The first two issues of Murphy’s miniseries has been more fun than I expected, and the art has been great, too. We’ll have to see if Murphy can homage any of the other Batman movies going forward.
Harley & Ivy Meet Betty & Veronica 2
Written by Marc Andreyko and Paul Dini
Art by Laura Braga and Arif Prianto
The second issue of this crossover between the Archie and DC Comics characters turns into a farce during a costume party thrown by Veronica Lodge’s father. The billionaire was a target for Poison Ivy last issue, after he decided to turn RIverdale’s swamp into a college campus/strip mall, though in this issue, we discover IVY is a target for some Gotham City thugs who she double-crossed. Harley and Ivy are dressed in their Year One outfits at the party, while Betty and Veronica are dressed as current Harley and Ivy. Obviously, shenanigans are bound to happen.

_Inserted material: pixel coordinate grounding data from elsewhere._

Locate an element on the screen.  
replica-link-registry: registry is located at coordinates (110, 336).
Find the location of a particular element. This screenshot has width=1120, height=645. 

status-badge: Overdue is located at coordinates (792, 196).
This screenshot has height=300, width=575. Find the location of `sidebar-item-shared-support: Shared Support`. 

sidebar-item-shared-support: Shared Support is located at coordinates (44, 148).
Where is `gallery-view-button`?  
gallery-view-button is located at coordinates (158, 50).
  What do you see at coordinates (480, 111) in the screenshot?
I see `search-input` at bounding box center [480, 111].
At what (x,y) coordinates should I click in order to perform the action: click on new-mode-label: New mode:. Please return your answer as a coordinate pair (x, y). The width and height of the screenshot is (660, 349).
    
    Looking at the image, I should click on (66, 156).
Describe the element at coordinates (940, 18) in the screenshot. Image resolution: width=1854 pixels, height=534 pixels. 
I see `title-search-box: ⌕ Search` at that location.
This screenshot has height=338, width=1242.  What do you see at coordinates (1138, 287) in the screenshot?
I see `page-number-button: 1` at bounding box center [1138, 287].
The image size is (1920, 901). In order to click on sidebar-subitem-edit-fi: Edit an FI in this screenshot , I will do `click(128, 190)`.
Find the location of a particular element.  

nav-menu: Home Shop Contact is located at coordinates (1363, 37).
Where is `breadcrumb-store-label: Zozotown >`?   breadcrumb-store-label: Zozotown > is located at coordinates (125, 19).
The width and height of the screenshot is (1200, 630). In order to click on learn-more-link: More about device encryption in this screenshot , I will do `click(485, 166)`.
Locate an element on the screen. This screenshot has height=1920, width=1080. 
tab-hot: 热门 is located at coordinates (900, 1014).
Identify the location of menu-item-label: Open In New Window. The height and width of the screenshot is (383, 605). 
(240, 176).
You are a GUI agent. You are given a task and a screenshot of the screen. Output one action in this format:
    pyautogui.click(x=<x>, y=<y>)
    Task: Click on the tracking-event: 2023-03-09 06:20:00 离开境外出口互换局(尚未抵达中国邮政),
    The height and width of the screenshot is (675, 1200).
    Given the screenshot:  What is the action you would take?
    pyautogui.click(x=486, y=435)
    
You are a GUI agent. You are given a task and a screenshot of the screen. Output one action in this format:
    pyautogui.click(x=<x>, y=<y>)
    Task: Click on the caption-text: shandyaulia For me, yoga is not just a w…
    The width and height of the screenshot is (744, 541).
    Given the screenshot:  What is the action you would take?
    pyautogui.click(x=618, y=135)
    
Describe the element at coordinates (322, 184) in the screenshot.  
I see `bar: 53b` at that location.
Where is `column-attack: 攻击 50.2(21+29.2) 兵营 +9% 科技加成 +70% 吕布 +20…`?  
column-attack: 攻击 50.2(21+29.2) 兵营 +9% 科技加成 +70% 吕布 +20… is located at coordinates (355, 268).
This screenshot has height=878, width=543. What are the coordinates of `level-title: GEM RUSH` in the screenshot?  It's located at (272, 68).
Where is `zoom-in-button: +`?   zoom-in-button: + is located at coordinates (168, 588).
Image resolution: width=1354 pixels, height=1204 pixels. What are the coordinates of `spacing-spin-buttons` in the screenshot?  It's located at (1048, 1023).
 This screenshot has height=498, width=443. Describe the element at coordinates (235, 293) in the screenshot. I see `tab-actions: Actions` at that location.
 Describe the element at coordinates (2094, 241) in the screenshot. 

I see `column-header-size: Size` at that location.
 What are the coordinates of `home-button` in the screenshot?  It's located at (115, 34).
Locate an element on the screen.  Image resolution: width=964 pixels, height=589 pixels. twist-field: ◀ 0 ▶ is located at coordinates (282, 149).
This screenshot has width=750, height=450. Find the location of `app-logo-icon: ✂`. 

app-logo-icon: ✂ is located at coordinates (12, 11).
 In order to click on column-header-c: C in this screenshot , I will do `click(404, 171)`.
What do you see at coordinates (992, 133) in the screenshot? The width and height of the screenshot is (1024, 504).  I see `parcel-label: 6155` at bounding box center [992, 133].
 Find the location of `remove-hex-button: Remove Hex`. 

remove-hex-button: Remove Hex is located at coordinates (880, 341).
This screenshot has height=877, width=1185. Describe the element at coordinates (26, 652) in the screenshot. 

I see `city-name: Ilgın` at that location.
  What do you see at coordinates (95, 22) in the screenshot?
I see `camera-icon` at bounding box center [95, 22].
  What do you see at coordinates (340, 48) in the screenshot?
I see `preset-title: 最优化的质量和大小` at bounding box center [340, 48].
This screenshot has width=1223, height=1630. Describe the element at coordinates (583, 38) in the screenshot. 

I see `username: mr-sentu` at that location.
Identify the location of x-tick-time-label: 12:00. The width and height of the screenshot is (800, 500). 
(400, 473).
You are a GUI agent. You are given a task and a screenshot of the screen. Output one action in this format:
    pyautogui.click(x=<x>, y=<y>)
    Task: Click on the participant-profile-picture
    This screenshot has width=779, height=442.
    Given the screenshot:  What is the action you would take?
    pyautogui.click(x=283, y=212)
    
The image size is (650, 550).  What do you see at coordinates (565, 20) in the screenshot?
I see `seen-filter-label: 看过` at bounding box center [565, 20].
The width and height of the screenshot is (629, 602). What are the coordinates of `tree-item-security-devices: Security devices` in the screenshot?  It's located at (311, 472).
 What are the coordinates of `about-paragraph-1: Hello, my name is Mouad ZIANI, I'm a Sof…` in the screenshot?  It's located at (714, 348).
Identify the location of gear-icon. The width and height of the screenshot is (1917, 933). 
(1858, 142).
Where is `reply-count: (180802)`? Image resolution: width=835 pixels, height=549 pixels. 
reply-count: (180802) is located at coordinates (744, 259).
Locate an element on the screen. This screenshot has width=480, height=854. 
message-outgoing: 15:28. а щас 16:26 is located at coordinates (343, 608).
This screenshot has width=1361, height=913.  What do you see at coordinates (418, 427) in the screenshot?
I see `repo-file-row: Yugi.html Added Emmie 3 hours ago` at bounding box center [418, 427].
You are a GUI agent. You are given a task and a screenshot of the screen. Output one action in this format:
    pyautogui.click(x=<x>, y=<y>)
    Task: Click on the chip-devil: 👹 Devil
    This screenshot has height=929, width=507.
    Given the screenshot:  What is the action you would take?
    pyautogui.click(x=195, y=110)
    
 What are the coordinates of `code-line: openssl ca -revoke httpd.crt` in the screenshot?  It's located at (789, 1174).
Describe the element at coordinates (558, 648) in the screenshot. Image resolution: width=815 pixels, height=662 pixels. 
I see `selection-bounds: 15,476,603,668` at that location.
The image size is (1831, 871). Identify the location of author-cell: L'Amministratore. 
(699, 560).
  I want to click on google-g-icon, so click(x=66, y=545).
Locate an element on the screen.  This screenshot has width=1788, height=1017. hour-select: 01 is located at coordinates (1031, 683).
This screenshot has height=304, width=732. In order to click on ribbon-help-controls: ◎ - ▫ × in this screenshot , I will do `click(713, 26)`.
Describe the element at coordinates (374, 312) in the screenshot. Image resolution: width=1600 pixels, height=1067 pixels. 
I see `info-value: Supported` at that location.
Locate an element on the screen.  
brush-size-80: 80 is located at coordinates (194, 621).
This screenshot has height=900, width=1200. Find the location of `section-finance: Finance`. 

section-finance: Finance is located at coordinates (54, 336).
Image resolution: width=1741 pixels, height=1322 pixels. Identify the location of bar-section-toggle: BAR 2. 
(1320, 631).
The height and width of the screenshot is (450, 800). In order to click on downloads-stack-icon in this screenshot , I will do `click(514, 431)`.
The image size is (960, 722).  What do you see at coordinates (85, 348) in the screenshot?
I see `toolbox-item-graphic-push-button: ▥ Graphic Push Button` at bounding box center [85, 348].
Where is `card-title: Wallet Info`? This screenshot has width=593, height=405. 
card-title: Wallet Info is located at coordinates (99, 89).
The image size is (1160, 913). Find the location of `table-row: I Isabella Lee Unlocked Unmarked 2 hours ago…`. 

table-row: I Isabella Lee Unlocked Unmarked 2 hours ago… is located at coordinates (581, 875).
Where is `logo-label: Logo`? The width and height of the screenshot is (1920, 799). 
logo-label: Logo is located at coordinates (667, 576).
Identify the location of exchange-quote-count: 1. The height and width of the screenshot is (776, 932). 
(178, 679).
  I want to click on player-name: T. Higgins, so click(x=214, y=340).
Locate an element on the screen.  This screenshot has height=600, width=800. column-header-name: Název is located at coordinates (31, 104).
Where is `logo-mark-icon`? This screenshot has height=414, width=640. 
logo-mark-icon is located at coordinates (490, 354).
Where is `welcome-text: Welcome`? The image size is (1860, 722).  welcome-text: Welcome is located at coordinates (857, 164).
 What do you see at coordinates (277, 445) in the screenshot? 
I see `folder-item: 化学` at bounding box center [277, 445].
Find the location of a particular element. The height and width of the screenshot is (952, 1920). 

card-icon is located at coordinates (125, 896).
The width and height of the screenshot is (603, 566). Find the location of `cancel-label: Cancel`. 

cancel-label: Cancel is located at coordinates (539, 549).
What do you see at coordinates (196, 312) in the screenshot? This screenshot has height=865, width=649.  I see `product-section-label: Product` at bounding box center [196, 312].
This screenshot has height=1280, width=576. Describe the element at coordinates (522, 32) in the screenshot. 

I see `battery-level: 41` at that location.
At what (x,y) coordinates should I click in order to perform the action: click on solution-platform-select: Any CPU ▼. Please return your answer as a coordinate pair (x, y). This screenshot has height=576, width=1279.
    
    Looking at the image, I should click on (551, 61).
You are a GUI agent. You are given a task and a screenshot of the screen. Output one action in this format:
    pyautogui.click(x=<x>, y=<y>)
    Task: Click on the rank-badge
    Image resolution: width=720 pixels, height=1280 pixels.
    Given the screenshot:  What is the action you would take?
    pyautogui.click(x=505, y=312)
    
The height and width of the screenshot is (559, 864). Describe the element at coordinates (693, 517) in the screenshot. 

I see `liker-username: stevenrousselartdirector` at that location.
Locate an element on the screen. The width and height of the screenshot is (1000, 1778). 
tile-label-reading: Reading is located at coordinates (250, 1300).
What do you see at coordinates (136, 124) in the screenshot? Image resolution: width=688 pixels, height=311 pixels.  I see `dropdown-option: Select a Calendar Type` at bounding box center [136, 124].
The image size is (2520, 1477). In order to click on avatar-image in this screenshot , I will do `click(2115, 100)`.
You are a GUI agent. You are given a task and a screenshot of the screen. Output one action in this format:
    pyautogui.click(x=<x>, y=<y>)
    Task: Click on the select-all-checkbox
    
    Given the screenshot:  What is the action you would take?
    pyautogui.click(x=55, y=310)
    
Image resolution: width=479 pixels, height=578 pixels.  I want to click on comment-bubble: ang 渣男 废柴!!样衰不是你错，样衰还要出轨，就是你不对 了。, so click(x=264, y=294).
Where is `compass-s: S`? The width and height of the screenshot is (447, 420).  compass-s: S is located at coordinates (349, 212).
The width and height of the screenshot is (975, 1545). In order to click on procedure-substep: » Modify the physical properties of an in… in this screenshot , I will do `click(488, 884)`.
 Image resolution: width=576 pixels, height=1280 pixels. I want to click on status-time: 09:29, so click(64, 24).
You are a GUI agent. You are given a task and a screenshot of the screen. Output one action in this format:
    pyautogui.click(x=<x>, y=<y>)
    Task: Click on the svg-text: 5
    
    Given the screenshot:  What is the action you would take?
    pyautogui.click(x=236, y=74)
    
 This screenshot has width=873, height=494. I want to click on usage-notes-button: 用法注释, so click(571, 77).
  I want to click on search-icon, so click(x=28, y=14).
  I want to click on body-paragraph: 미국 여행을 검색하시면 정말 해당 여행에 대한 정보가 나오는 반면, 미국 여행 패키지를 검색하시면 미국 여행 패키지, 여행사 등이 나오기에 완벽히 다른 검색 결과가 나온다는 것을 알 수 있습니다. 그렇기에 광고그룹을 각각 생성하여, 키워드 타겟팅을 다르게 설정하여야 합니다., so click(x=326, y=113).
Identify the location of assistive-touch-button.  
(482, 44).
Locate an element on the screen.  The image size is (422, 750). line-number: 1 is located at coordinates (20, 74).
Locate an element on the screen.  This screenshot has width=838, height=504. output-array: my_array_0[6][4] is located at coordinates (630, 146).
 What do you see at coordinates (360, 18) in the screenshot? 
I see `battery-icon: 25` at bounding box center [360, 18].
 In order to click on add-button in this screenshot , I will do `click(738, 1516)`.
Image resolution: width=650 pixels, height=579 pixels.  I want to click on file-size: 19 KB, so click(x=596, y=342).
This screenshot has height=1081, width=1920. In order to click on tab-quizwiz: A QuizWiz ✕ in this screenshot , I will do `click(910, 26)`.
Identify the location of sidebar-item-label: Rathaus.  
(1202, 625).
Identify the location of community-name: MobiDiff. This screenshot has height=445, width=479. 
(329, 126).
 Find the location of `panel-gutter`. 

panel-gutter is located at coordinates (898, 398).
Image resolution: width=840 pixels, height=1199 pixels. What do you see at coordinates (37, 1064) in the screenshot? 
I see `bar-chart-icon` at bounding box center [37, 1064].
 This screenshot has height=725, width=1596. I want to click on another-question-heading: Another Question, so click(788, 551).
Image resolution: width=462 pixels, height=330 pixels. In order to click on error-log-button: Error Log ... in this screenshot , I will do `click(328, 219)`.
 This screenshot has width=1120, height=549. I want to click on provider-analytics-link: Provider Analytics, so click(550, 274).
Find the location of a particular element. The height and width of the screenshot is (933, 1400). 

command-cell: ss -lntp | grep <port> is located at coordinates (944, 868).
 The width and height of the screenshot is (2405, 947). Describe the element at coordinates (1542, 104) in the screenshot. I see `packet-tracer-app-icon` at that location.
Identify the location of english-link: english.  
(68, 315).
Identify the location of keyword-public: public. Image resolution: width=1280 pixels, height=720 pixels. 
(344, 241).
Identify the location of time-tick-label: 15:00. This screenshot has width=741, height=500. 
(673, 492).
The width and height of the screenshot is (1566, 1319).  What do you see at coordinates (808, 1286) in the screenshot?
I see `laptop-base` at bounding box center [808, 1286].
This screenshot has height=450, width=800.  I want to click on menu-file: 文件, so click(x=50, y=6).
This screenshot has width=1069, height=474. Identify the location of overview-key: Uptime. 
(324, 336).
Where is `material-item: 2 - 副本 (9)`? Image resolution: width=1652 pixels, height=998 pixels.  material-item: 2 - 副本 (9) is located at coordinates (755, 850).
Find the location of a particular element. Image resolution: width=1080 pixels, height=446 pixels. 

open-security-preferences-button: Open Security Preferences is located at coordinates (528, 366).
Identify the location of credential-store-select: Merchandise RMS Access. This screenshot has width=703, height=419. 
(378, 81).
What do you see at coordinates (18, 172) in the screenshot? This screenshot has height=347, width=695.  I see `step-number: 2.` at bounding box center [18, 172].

Since we’re already in Riverdale and surrounded by the rest of the Archie Gang, we get some guest appearances from other Gotham City faithful.
Yeah, that turns out to actually be Selina Kyle, who is a big fan of Josie and the Pussycats, who are playing the party. We also get a cameo from the magician Zatanna, who ends up bonding with Sabrina the Teenage Witch. And when things get a little crazy, with the two pairs of friends starting to confront each other, both of the magicians try and help, causing more confusion when their spells collide.
As Catwoman drives Harley and Ivy back to Gotham, we see that they’ve been body swapped with Betty and Veronica. So, that’s where the hilarity will begin to ensue. It’s been fun so far, and I think it’ll continue next issue. I’ve definitely been pleasantly surprised by this miniseries.